Contes, Mythologie
Les coulisses de la création
L'espace d'un instant
Rencontres avec un tableau
 

Andrew Wyeth, Le Monde de Christina (Christina's World), 1948
détrempe sur plâtre, 81,9 x 121,3 cm


Il lisait beaucoup. Les livres avaient mangé tous les murs de son appartement. Il les choisissait d'une manière étrange. Il ne se fiait qu'à l'illustration en couverture. Peu lui importait le nom de l'auteur ou le titre du roman, il ne se concentrait que sur le tableau retenu par l'éditeur. Il espérait que le texte planqué derrière serait à la hauteur et (ça m'agace de l'admettre) il se trompait rarement.



C'était de cette curieuse façon qu'il avait acheté un recueil de nouvelles d'un écrivain américain. Dans la petite librairie qu'il aimait fréquenter, il était tombé en arrêt devant un Wyeth. Christina's World, précisait la légende au dos de l'ouvrage. Elle lui plaisait bien cette femme en robe rose, posée dans l'herbe sèche, à contempler une ferme au loin. C'était une oeuvre qui, selon lui, transpirait de solitude et d'ennui, à l'image de son existence depuis que sa fiancée l'avait plaqué, ne laissant qu'une minable lettre d'adieu sur la table du salon. Oui. Il se sentait comme la jeune femme en couverture. Par terre. Paumé dans un monde aussi immense que dépeuplé.

Il était sorti de la librairie, son recueil de nouvelles à la main. Dans le bus, il s'était assis à côté de moi. J'avais jeté un regard machinal sur son livre.

- Jolie couverture.

Ça m'avait échappé. Je ne voulais pas vraiment engager la conversation. Il m'avait répondu quelque chose comme : "J'ai choisi le livre pour cela." Je m'étais alors penchée pour mieux regarder l'illustration.

- L'impression générale est quand même un peu triste.
- Oui, je l'ai aussi choisi pour cela.
- Vous êtes malheureux ?
- Oh, si vous saviez...

Mais je n'avais pas le temps d'en apprendre davantage.
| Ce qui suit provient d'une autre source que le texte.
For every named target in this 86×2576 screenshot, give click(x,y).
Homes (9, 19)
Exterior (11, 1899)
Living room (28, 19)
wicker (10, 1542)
En tournant la tête, j'avais constaté que nous arrivions à ma station. De dos, il trouvait que je ressemblais à la fille du tableau, avec ma queue de cheval. Il m'avait suivie des yeux quand j'étais descendue rejoindre un copain qui m'attendait près du kiosque à journaux. Le bus était reparti, emmenant un jeune homme dépité par la brièveté de notre discussion.
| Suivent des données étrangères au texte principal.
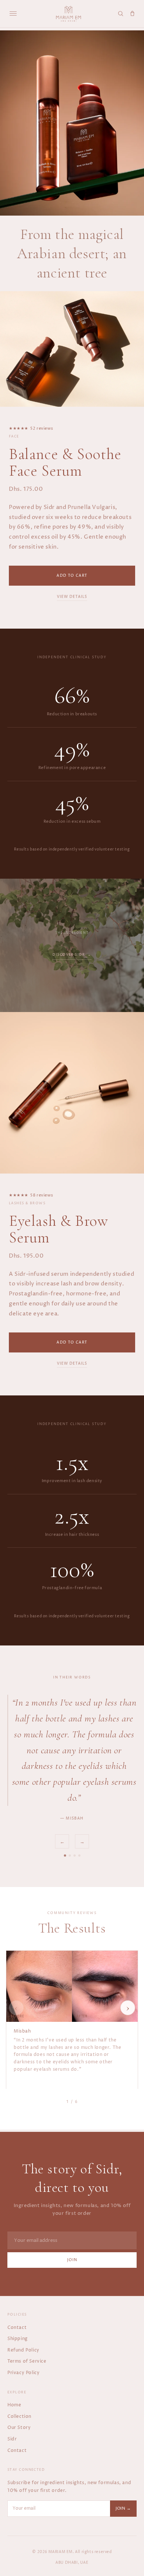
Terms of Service (27, 2361)
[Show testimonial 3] (74, 1855)
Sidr (12, 2439)
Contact (17, 2327)
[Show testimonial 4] (79, 1855)
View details (72, 597)
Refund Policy (23, 2350)
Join (72, 2260)
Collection (19, 2416)
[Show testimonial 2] (70, 1855)
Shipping (17, 2339)
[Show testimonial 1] (65, 1855)
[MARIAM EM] (69, 13)
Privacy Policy (23, 2373)
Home (14, 2405)
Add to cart (71, 575)
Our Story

Il s'était consolé dans les bras de Christina. Dès qu'il rentrait du boulot, il se jetait sur le canapé avec ce livre. Il imaginait qu'il vivait dans la maison du fond. Il venait de s'engueuler avec la fille en rose. Elle était sortie très en colère et avait couru droit devant elle. Puis elle était tombée dans l'herbe. Elle hésitait à revenir. Alors il ouvrait une fenêtre et il l'appelait. C'était cet instant que le peintre avait figé. Ce moment où elle l'entendait crier son prénom. Hélas, leur charmante idylle ne devait pas durer plus d'une semaine. Son frère était passé un soir chez lui pour lui taper quelques billets, comme à l'accoutumée. L'étudiant s'était vautré sur le canapé et avait senti un objet dur contre son postérieur. Il avait extirpé le recueil de nouvelles, coincé entre deux coussins.

- C'est marrant, avait-il dit. Un copain m'a parlé de ce tableau y'a pas longtemps. Il paraît que cette fille avait eu la polio ou je ne sais plus quelle maladie infantile. Enfin, elle était handicapée, quoi. Elle ne pouvait pas marcher. Comme ses parents étaient enterrés près de la maison, il lui arrivait de ramper pour aller se recueillir sur leurs tombes. La scène a ému Wyeth et il a peint le tableau... Ça tue, hein ?

Oui, en effet, "ça tuait". Après le départ de son frère, il avait rangé le livre tout en haut d'une étagère. Jamais Christina ne pourrait courir vers lui, même s'il l'appelait de toutes ses forces. Ça l'avait complètement miné.

Le lendemain, il était retourné à la librairie. Je l'avais croisé un peu plus tard, à l'arrêt du bus. Il patientait en lisant le roman qu'il venait d'acheter.

- Egon Schiele, avais-je dit en tapotant la couverture. C'est un de mes peintres préférés.

Il avait levé les yeux de son bouquin pour rencontrer mon plus beau sourire. Nous étions montés dans le bus où il m'avait raconté la suite (et la fin) de ses aventures avec Christina. Il m'amusait. J'en avais loupé ma station.